Preparation of biomorphic SiC-ceramics by the reactive infiltration of Si into carbon template derived from basswood

Basswood was transformed by high-temperature pyrolysis into carbon performs (charcoal) and subsequently converted into cellular SiC-ceramics possessing pseudomorphous microstructure by the reactive-infiltration of Si into C_B-template in Ar atmosphere. Thermogravimetric analysis (TGA) was applied to reveal the pyrolysis behavior of basswood powder. Scanning electron microscopy (SEM) and X-ray diffraction (XRD) were employed to characterize and analyze the microstructures and phase identification of C_B-template and final SiC ceramics. The infiltration mechanism of liquid Si into charcoal and the basic properties of cellular SiC were also given. The results showed that C_B-template was amorphous carbon materials. Final cellular SiC was composed of the major phase β-SiC and a little unreacted carbon.

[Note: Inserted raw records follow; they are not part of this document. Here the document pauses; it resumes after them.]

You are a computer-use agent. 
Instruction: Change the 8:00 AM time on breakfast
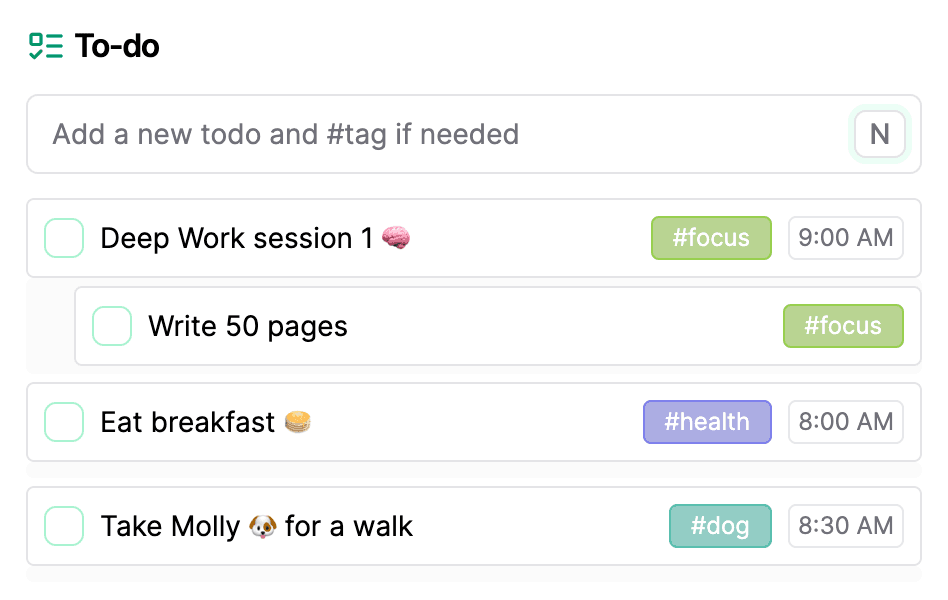pos(845,422)
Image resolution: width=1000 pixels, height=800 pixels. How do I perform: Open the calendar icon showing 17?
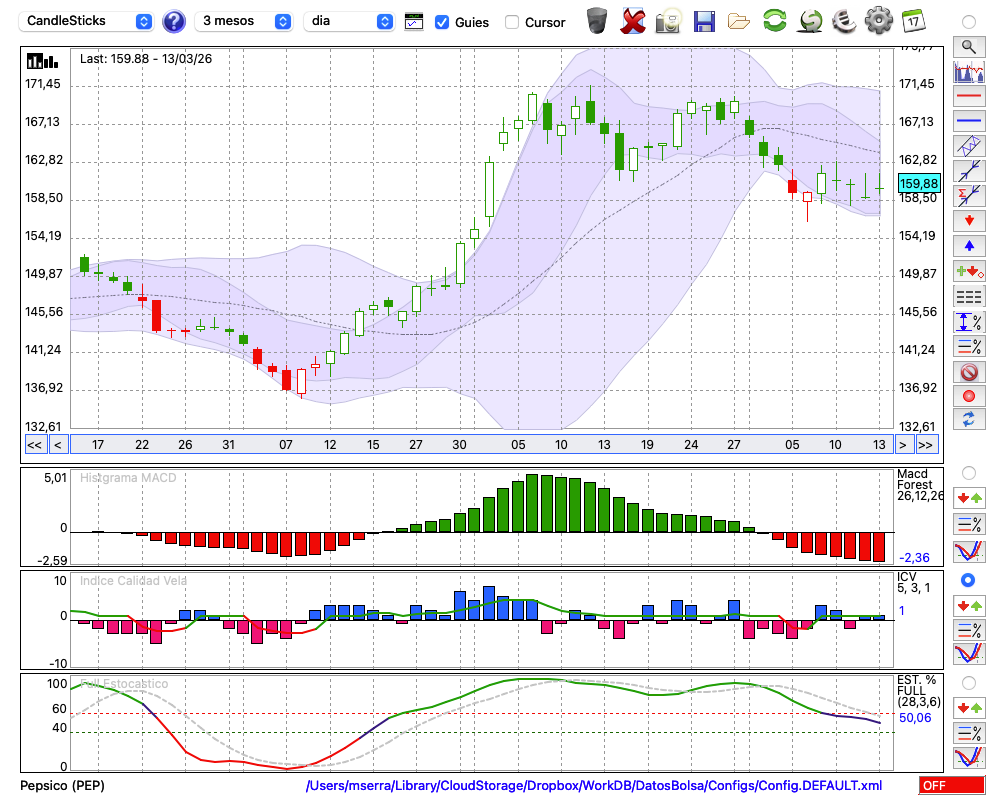[x=912, y=21]
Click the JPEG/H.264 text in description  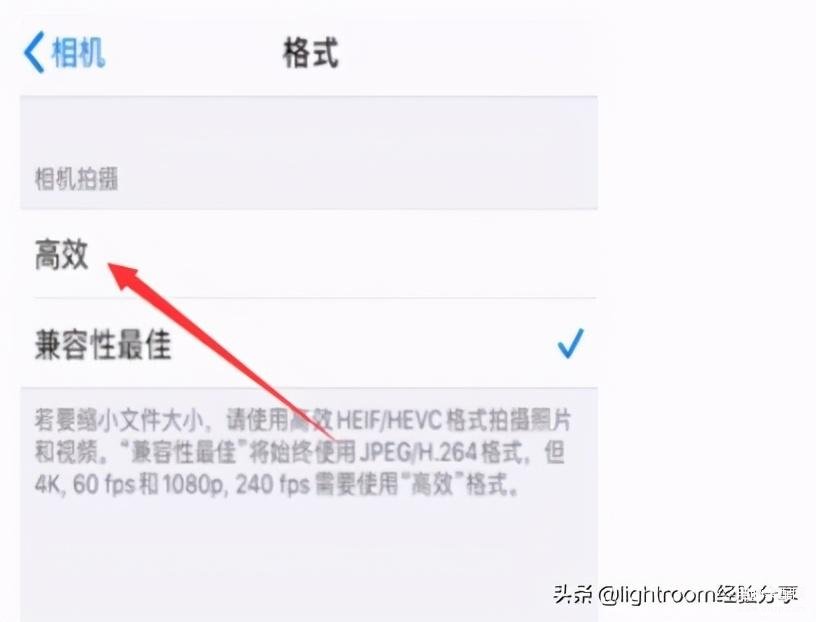click(417, 452)
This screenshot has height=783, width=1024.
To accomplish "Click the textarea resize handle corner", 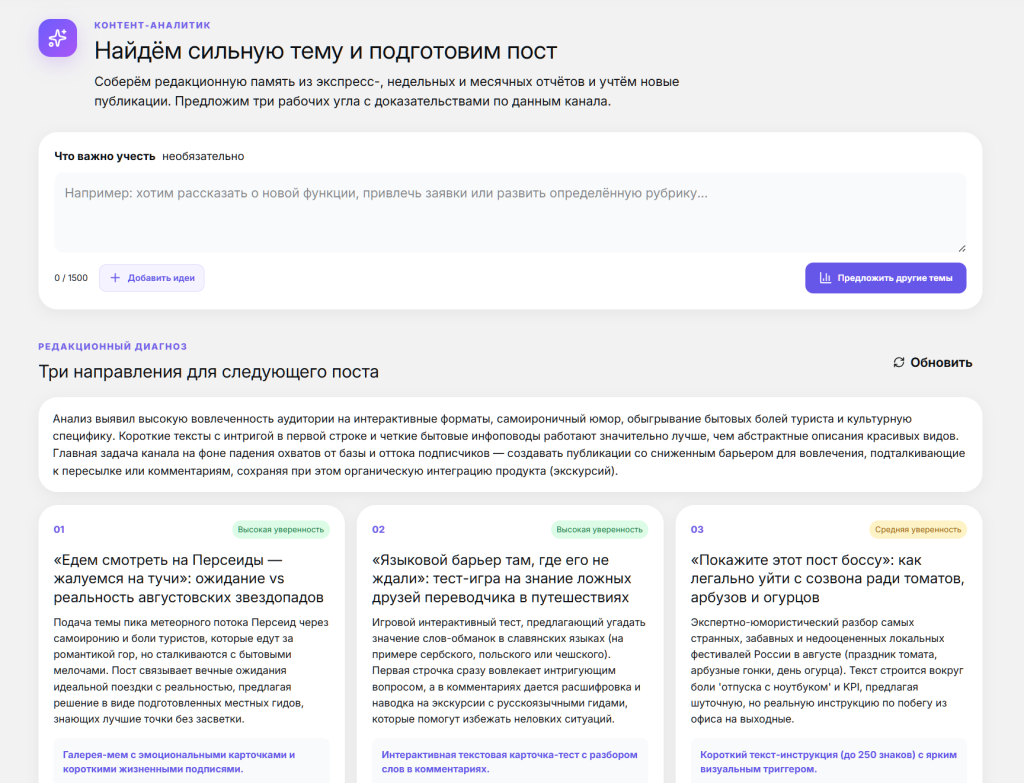I will coord(961,248).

Compared to charcoal, cellular SiC possessed higher mechanical properties. The improvement of the mechanical properties of materials was mainly caused by the following factors: one was the conversion of carbon fibres into SiC fibres, and the other was the volume expansion during C_B-template-to-cellular SiC conversion, which inhibited the initiation and propagation of cracks and made cracks deflect.